西堂智藏闻此说道:“这等问题你缘何不向马大师询问呢?”

僧人回应道:“我已问过,马祖言其今日甚疲,令我前来问你,他说你也能回答这个问题。”

闻僧人这般言语,西堂智藏已然明了其中情由,一手捂着头,一边言道:“我今日头痛甚剧,昏聩沉郁,思绪不甚清晰,改日再说吧,你一定要问就去问百丈怀海吧!”

僧人见西堂智藏的难受之态,也不好再打扰下去,只得前往寻百丈怀海,而百丈怀海直截了当地答复:“此问题我不会。”

僧人满心失望且无奈至极,只得回见马祖道一,将整个经过详详细细地向他陈述了一番。马祖道一听闻之后,微微一笑说道:“藏头白,海头黑。”
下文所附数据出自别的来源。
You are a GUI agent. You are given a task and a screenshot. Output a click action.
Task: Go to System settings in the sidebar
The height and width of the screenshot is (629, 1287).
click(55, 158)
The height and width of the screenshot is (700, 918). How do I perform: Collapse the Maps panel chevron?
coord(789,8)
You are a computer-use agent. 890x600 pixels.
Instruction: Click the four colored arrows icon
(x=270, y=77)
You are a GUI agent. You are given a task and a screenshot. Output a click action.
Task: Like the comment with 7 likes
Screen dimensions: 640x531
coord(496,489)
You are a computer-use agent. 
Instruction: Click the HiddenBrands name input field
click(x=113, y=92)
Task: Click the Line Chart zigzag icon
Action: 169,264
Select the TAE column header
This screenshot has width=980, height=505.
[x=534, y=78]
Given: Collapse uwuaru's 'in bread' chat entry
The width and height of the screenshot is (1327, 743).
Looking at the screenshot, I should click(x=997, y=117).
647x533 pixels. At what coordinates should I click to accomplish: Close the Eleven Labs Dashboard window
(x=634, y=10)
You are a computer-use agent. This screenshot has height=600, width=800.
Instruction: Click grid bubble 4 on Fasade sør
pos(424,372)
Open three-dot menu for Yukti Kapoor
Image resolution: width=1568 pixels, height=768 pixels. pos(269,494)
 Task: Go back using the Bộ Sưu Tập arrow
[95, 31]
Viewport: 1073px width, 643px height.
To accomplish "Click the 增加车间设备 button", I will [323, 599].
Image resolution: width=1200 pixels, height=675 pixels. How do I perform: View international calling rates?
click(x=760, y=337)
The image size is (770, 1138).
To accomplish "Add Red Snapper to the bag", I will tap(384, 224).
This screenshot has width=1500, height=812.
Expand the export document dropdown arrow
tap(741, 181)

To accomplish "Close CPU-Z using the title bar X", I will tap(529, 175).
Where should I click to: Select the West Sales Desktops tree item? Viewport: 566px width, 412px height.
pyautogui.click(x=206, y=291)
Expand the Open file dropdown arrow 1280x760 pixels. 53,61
就僧人的这一问题而论,仿若马祖师徒三人皆在推诿,恰似烫手山芋,众人皆欲避让,甚至不惜为此而“扯谎”。实则恰恰他们所言之语皆为真实情状,并非虚妄之辞,只不过所呈现的方式各不相同罢了。

要知道,“祖师西来意”不就在他们的一问一答之中显露无遗了吗?这其中就蕴含着那个“机”。

这正印证了《金刚经》中的那句话:

“一切圣贤,皆以无为法而有差别”

一切有为都在彰显那个无为,看似各异实则处处不离。

马祖宣称自己甚为疲惫,其并非意指不存在“西来意”,仅是当下不便言说罢了,待下次,待自身不再疲惫,寻得契机再言。除却马祖,无人知晓其疲惫是真还是假!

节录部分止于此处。